How To Get Your Vintage Jeep Ready For Summer Riding Season - The JeepsterMan

How To Get Your Vintage Jeep Ready For Summer Riding Season

There are few things as enjoyable as taking a classic vehicle and completely restoring it If you consider yourself a classic Jeep enthusiast, you know the importance of keeping these vintage vehicles properly maintained. For most classic Jeep owners, taking their fully-restored CJ-7 or Commando out for a ride during the summer months is something they love doing.

Before you start to take your classic Jeep out to cruise this summer, you need to make sure it is in pristine shape. If you want to get your vintage Jeep ready for summer riding season, consider the great tips in this article. 

Inspect Your Jeep For Cracks and Leaks

Current estimates are that over 5 million people in the United States own a classic car, truck or sport utility vehicle. Most people love older cars because they were built using the best materials and American ingenuity. If you are on a mission to get your classic Jeep ready for summer riding season, then you need to start by checking for leaks and cracks.

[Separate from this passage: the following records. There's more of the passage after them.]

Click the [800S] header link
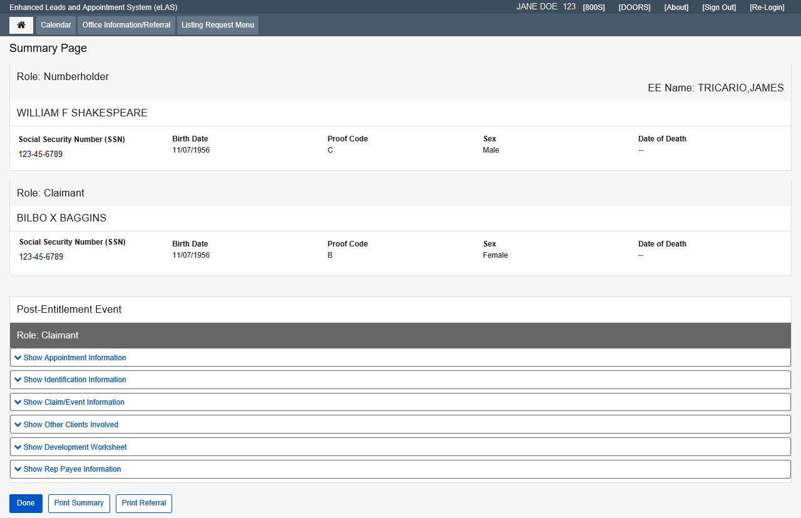Viewport: 801px width, 518px height. (x=593, y=8)
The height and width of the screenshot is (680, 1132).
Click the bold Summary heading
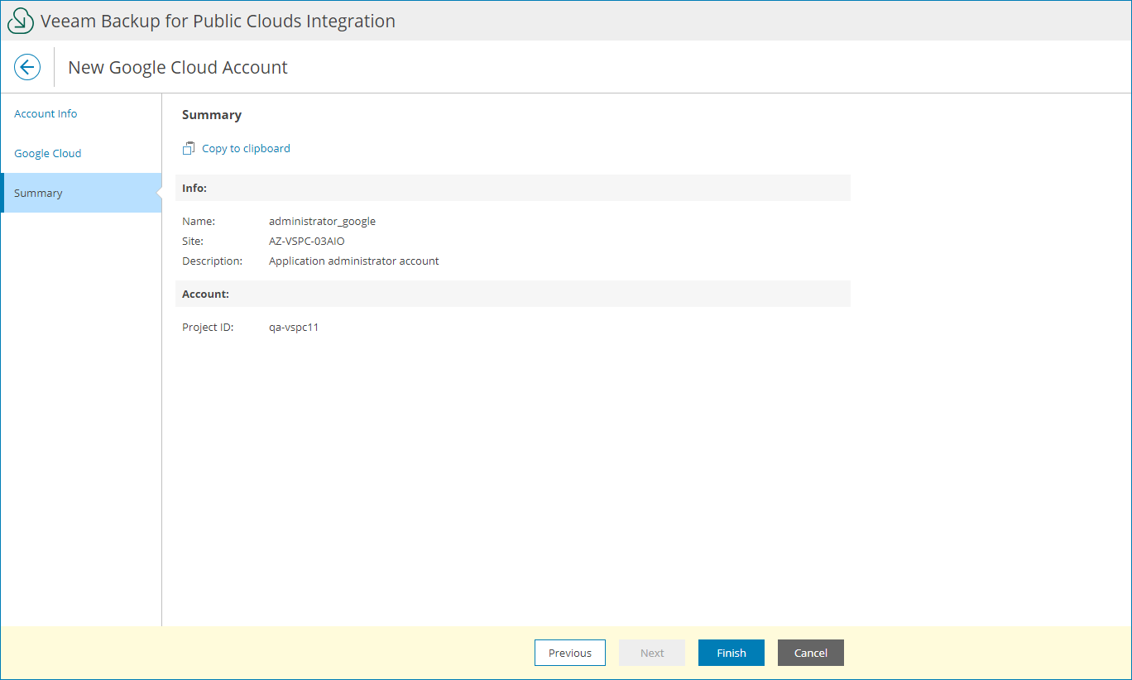pos(212,115)
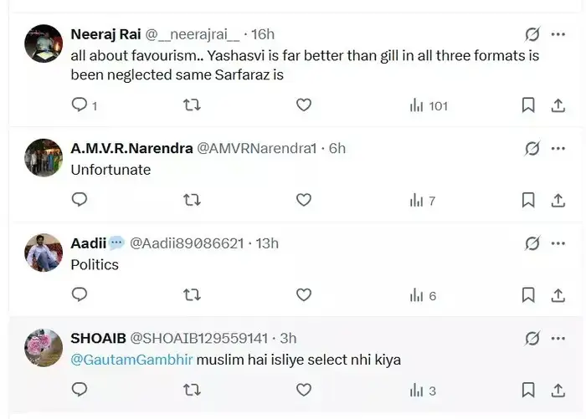This screenshot has height=419, width=586.
Task: Like the tweet by Neeraj Rai
Action: coord(304,105)
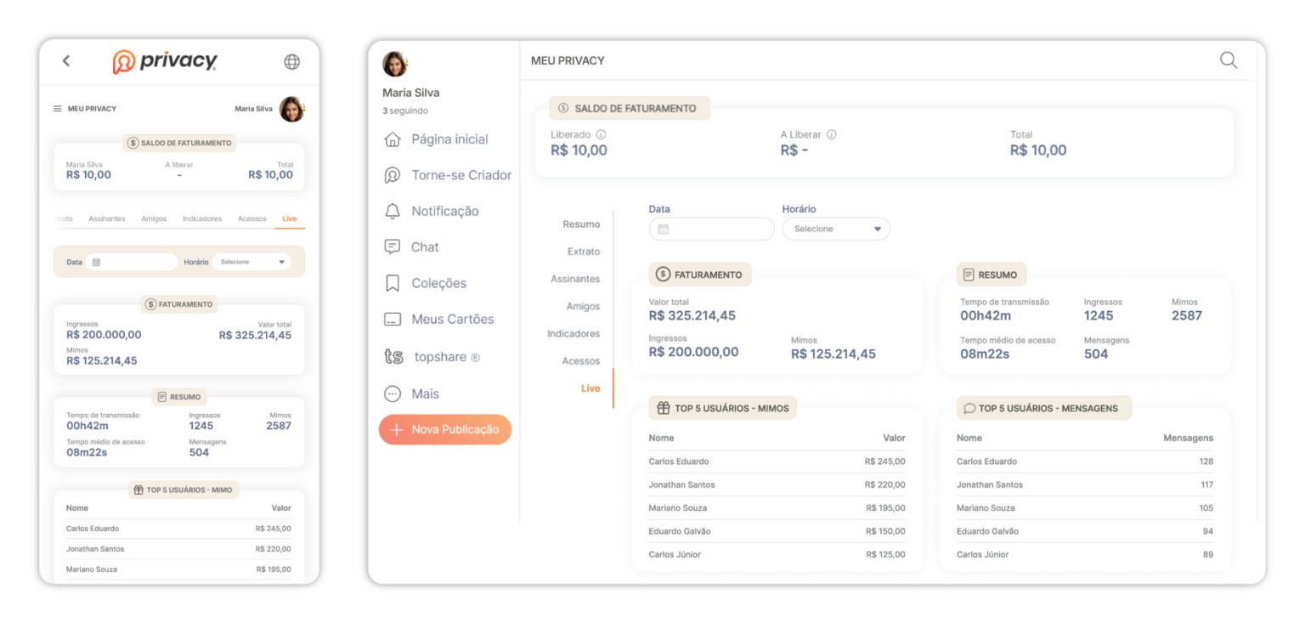
Task: Open the Horário Selecione dropdown
Action: pos(835,229)
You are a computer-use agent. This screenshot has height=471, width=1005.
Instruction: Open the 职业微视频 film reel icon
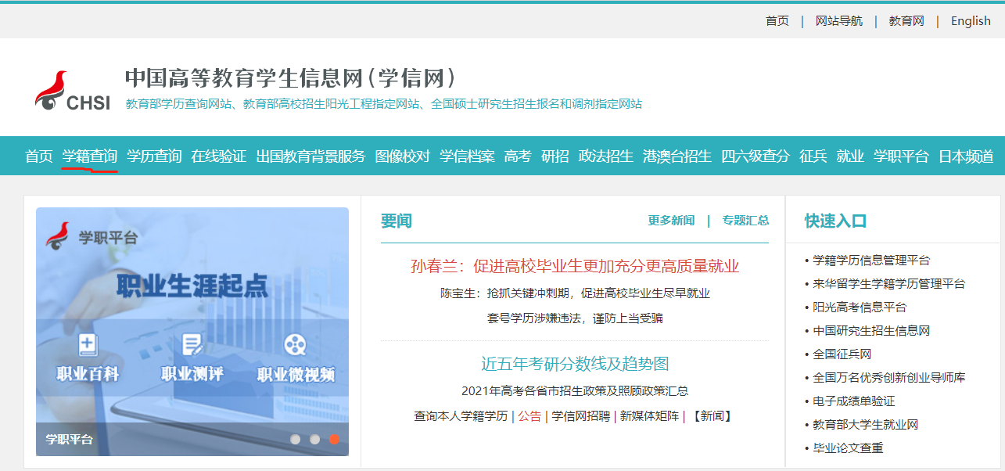[x=295, y=345]
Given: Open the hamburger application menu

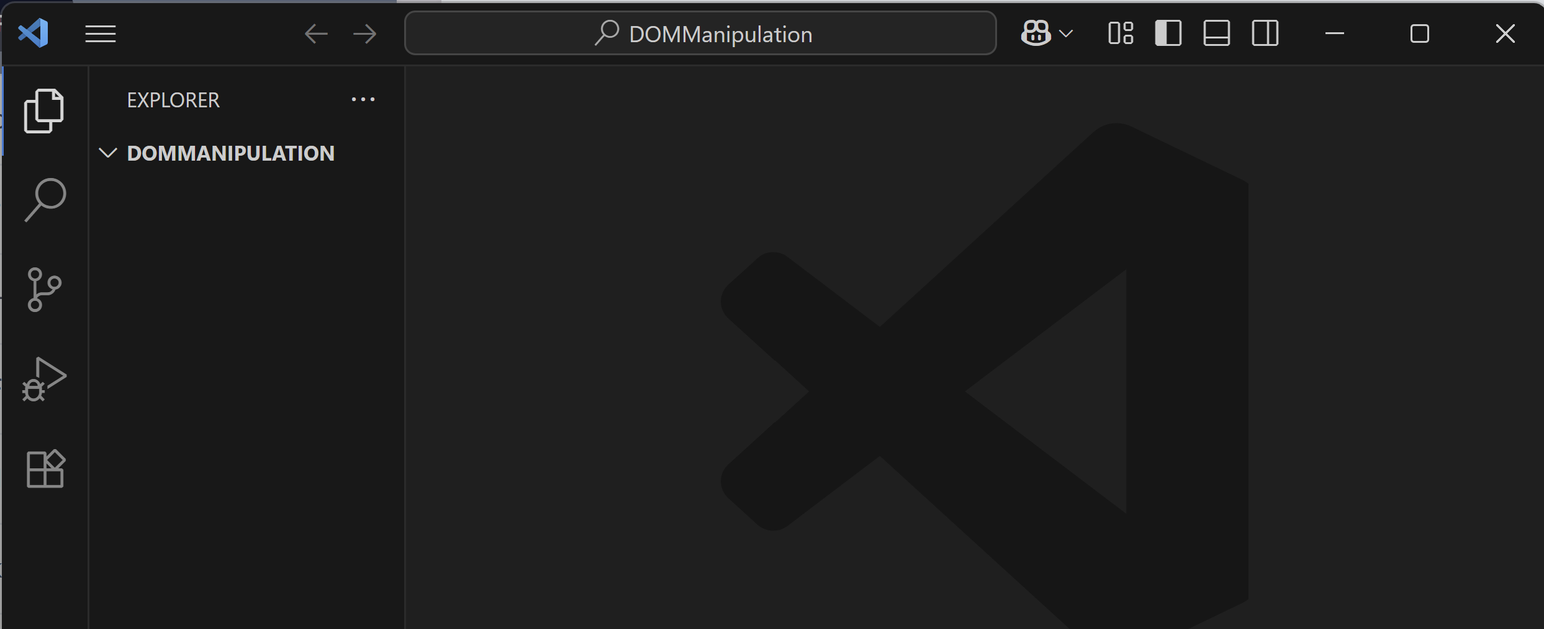Looking at the screenshot, I should 101,33.
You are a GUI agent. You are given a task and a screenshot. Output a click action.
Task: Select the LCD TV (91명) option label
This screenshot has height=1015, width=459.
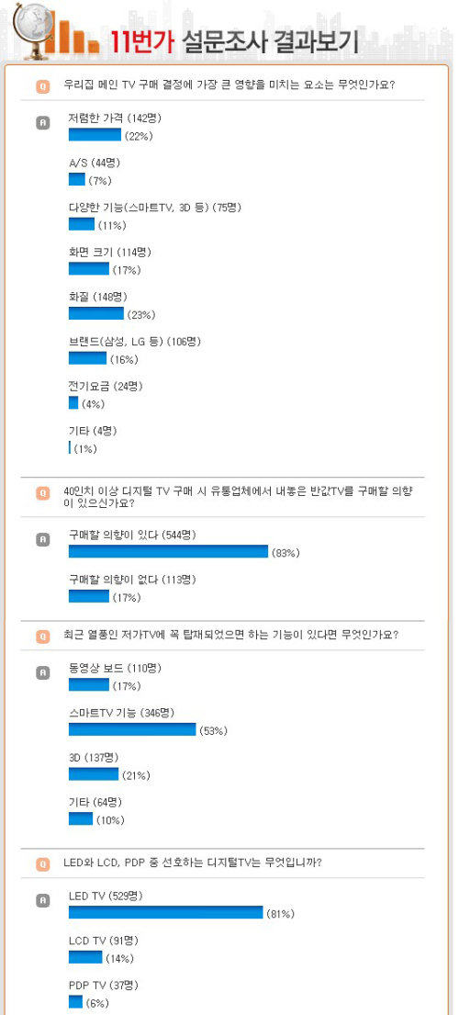pos(104,940)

Thoroughly inspecting the undercarriage of your vintage Jeep can help you pinpoint problems with components like the fuel module, fuel pump and water pump. If you plan on doing a good bit of offroad riding in your Jeep, you probably need to upgrade your existing fuel tank with a more durable plastic option. As soon as you discover any leaks or cracks on the underside of your Jeep, you need to identify the part in question and replace it.

Stay On Top of Oil Changes

One of the most components of any automobile’s engine is the oil contained in it. The oil in your vintage Jeep is designed to keep internal engine components fully lubricated. As this oil starts to age, it will breakdown and become much thicker. The thicker the oil in your engine becomes, the harder it will be to avoid additional friction in your engine.

This additional friction can severely damage the internal parts of your Jeep’s engine. Rather than dealing with the high repair bills, this can cause, you need to make sure your oil is changed every 3,000 to 5,000 miles. If you don’t feel comfortable doing this work on your own, then hiring a knowledgeable mechanic is a wise move.

Check Out Your Ball Joints

When trying to take a ride over rough terrain, you need a fully functional suspension system. One of the main components of your Jeep’s suspension system is the ball joints. These components are designed to make a connection between your steering knuckles to your control arms. Over time, the ball joints on your Jeep will start to wear out and will have to be replaced.

The ball joints attached to most vintage Jeeps have grease fittings. These fittings allow you to provide the ball joints with lubrication. Allowing the ball joints to dry up will lead to them wearing out much faster. This is why properly maintaining this crucial suspension component is so important.

Now that you know how to get your vintage Jeep ready for summer riding season, it is time to get to work.